Viele von Ihnen werden sich erinnern: Vor gut zwei Jahren rammte ein SUV in der Berliner Invalidenstraße eine Ampel, tötete die Menschen auf dem Gehweg und durchbrach einen Bauzaun. Unter den vier Todesopfern war auch ein dreijähriger Junge.
Nach Gerichtsangaben war der Fahrer vor einer roten Ampel, vor der mehrere Fahrzeuge warteten, ausgeschert und hatte seinen Wagen stark beschleunigt. Infolge eines epileptischen Anfalls sei es zum Krampf gekommen, so dass er mit durchgedrücktem Gaspedal "konstant voll beschleunigend gradlinig" etwa 80 Meter weitergefahren sei.
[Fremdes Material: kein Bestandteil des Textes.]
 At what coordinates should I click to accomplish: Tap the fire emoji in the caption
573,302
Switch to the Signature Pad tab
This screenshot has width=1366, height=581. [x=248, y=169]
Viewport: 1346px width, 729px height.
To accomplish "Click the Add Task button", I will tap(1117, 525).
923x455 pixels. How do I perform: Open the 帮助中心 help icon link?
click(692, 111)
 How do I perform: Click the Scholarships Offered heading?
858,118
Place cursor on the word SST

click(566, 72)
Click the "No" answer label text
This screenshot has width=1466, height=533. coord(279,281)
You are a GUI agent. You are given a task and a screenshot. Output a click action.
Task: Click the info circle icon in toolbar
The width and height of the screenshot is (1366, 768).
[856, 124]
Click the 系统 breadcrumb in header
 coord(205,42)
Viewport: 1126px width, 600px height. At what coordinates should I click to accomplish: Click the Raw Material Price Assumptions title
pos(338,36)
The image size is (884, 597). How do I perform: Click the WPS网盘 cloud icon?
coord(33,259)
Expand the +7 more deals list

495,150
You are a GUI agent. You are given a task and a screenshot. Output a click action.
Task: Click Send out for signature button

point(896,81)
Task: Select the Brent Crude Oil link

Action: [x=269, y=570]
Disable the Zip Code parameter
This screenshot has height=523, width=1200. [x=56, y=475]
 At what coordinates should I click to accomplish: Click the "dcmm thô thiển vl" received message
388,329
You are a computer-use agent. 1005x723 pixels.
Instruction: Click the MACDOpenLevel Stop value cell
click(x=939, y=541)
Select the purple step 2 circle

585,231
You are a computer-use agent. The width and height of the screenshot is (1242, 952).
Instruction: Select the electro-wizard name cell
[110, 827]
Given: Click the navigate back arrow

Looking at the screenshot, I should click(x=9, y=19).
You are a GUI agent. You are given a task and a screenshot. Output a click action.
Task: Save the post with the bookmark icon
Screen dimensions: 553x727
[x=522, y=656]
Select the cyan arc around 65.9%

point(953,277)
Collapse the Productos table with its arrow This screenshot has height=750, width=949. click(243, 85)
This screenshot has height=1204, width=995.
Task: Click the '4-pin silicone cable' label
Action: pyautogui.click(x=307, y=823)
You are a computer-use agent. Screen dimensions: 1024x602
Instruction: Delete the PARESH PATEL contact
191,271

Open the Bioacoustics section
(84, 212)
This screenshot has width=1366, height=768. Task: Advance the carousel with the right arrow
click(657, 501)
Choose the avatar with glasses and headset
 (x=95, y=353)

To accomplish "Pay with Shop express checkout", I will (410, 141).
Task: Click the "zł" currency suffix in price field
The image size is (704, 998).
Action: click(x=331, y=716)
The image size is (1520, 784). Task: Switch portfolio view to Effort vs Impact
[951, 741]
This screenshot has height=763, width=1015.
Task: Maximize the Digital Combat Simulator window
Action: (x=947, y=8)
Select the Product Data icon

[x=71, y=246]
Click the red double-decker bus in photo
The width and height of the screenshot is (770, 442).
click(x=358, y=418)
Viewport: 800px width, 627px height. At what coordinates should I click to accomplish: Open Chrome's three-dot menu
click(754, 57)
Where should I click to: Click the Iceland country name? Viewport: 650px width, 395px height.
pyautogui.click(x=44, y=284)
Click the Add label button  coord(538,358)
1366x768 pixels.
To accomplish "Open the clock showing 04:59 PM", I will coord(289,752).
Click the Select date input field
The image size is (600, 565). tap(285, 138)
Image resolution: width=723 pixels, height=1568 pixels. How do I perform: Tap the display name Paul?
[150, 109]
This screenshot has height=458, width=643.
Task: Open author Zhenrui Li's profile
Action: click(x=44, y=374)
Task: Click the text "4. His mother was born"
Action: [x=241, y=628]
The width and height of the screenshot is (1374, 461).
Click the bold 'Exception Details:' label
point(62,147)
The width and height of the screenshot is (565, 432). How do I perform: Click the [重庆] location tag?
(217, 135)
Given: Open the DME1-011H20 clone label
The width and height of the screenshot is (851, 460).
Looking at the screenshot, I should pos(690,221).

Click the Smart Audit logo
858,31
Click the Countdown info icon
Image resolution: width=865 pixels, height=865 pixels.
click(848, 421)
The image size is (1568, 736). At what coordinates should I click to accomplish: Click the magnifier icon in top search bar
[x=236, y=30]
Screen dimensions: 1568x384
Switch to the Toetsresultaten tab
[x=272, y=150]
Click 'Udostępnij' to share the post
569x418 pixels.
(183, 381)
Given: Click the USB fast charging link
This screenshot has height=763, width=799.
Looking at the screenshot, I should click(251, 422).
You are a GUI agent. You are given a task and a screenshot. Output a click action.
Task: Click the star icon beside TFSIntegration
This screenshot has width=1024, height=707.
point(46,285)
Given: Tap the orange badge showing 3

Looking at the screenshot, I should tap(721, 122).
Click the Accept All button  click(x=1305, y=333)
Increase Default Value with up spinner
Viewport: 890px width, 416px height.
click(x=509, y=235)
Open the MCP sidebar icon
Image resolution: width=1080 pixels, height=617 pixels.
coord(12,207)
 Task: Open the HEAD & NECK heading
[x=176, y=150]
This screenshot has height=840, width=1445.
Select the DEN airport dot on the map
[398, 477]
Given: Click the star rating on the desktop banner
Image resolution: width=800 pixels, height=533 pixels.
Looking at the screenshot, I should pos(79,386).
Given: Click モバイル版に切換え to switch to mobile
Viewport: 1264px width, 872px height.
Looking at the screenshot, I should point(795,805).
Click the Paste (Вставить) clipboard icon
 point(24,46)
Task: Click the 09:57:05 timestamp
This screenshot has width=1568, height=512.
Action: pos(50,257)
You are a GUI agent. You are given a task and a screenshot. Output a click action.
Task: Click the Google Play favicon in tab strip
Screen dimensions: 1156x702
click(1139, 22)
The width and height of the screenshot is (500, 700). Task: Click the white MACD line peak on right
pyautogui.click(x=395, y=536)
Die Staatsanwaltschaft wirft dem 44-Jährigen vor, das schwere Auto gefahren zu haben, obwohl bei ihm eine strukturelle Epilepsie bestanden habe und eine Gehirnoperation erst etwa einen Monat zurücklag. Nun kommt er vor Gericht. Der Prozess soll nächsten Mittwoch beginnen, wie die Pressestelle mitteilt. Die Anklage wirft dem Mann fahrlässige Tötung und fahrlässige Gefährdung des Straßenverkehrs vor.